■ **WORK ORDER**
Below are some records. Say in a single number how many of their lines include the word "agent".

■ **SUPPLIED INFORMATION**
---

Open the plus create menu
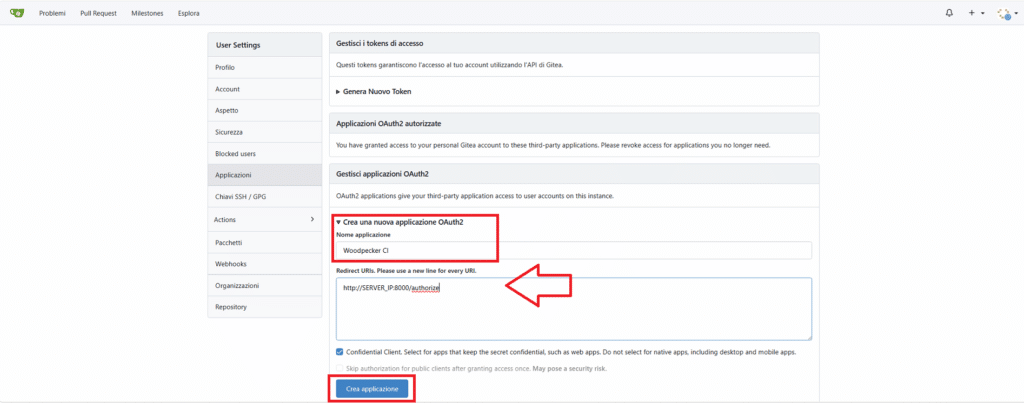1024x403 pixels. click(976, 13)
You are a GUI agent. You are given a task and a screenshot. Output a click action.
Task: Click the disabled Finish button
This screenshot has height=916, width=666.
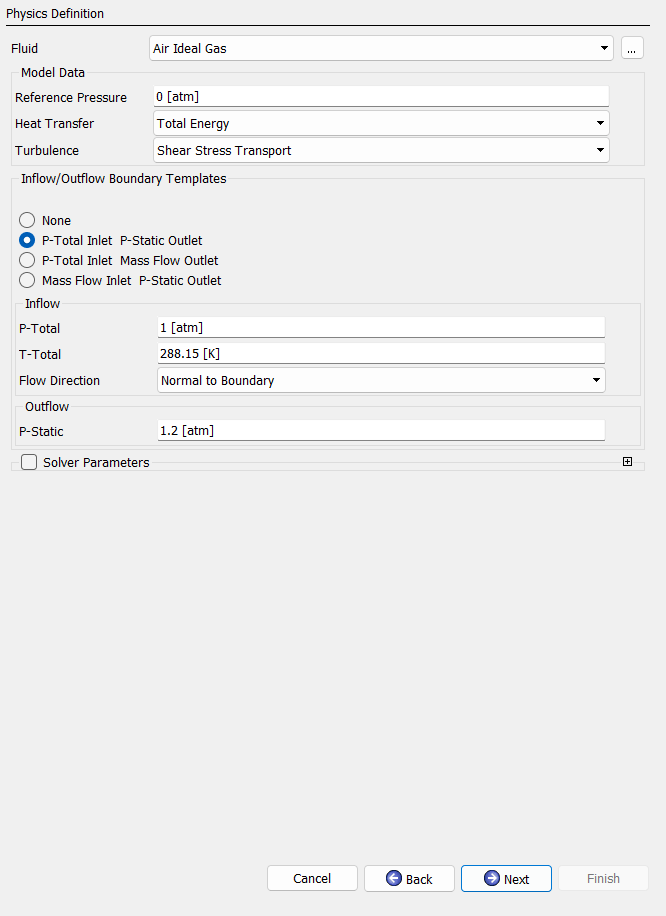click(x=603, y=878)
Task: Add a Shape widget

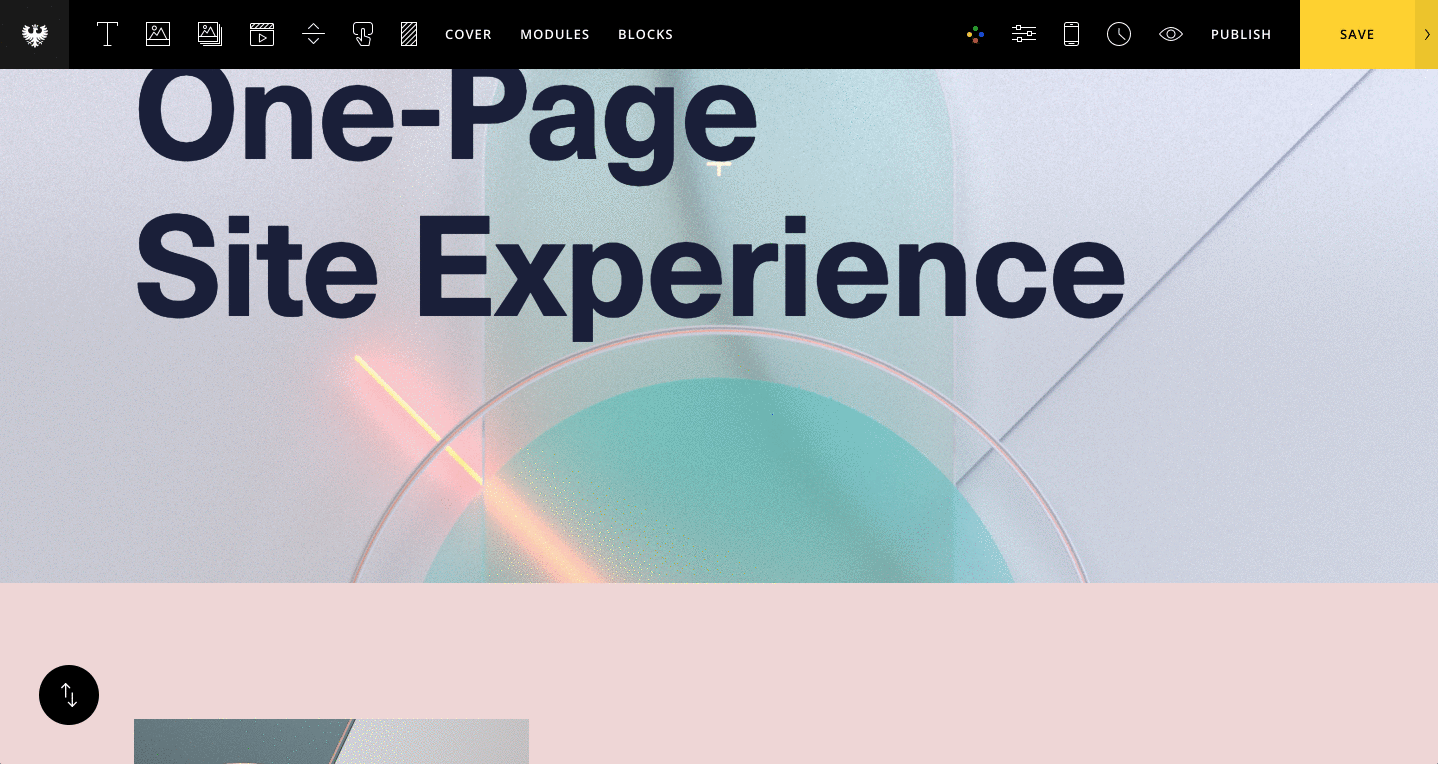Action: point(408,34)

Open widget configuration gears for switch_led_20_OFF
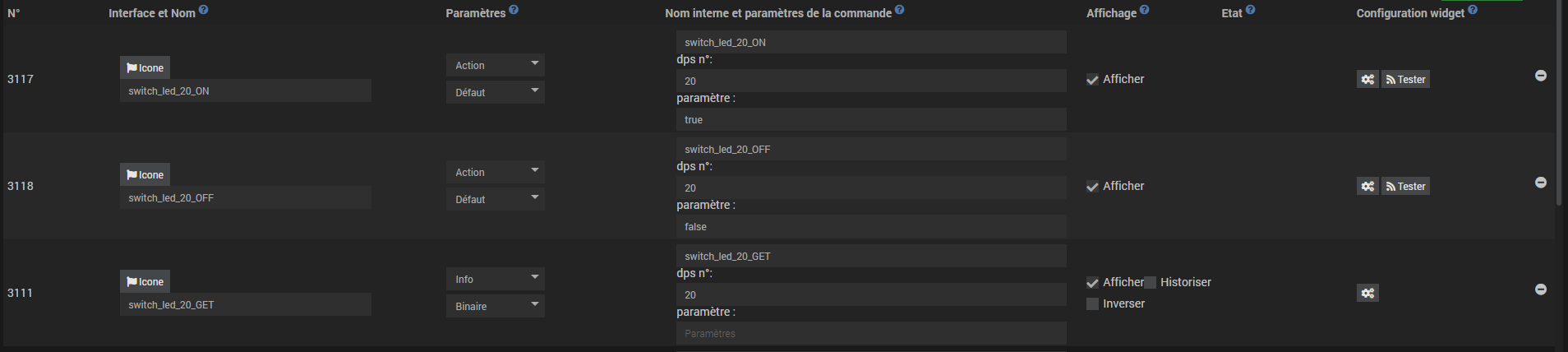(1367, 186)
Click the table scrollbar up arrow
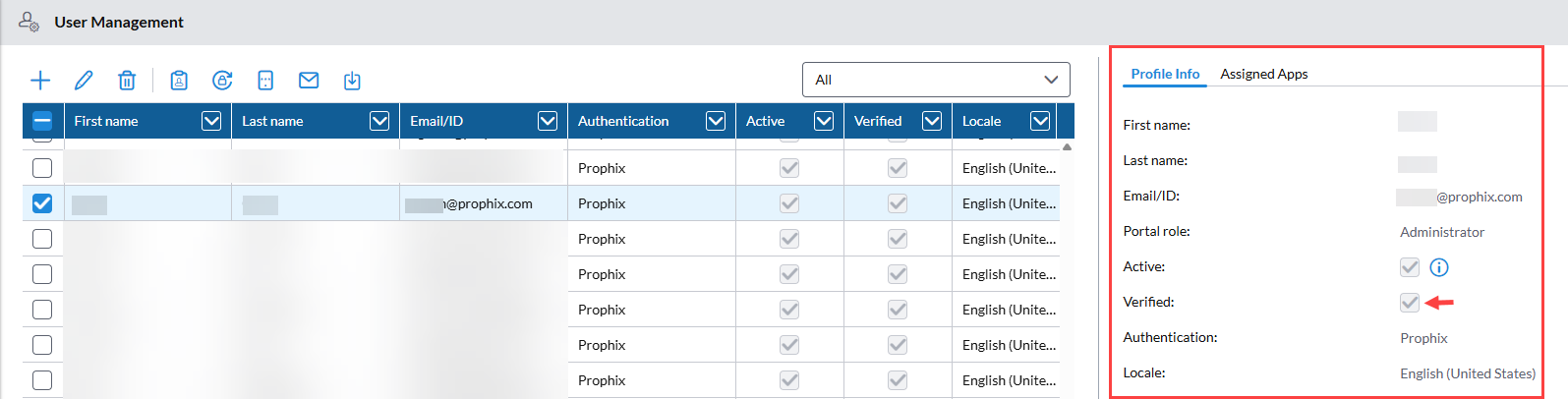The image size is (1568, 399). click(x=1067, y=147)
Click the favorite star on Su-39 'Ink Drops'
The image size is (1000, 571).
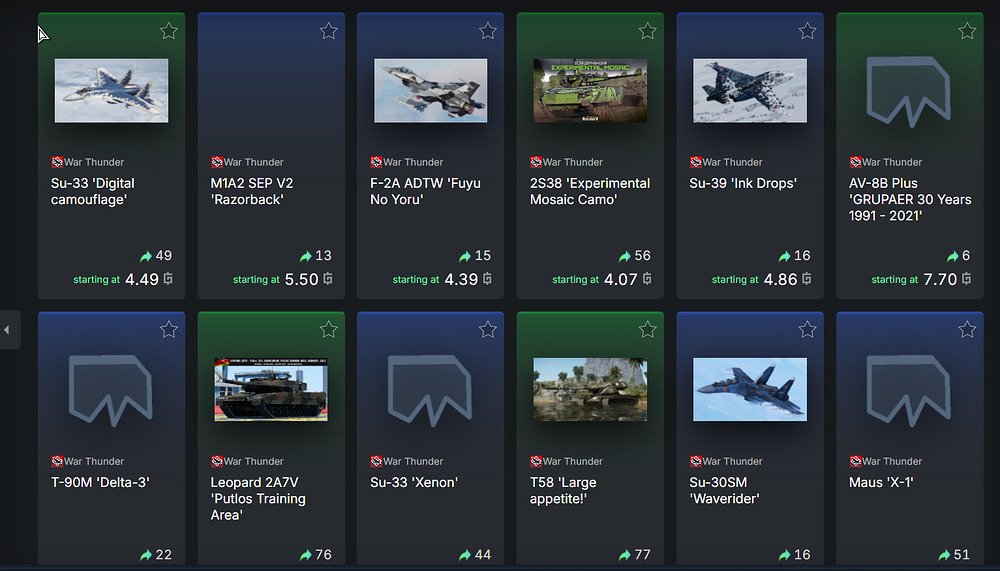pyautogui.click(x=807, y=31)
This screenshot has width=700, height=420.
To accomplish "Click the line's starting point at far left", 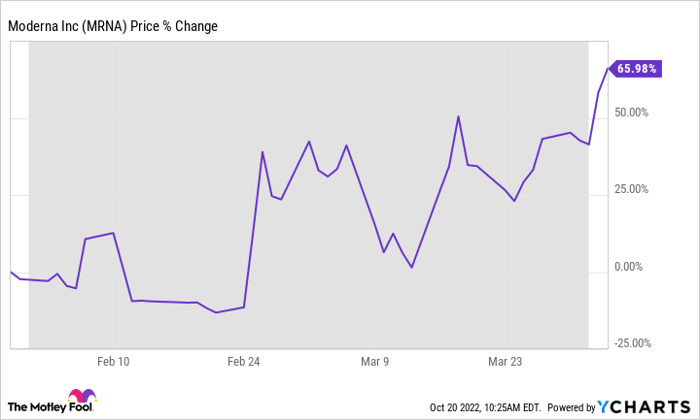I will click(x=10, y=272).
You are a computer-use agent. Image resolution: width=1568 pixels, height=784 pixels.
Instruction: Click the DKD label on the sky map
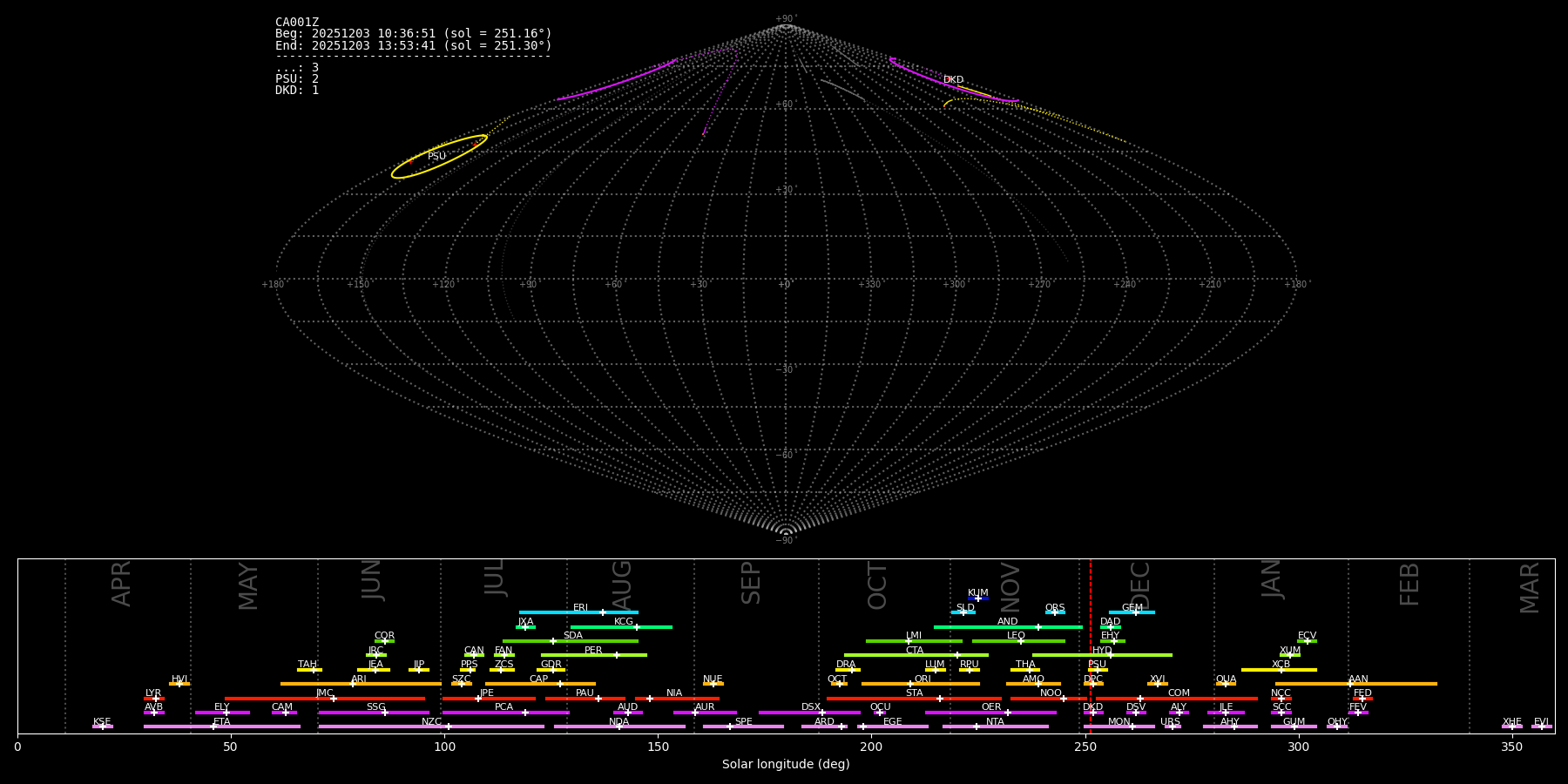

---

■ **RESULT FOR THIS EXERCISE**
2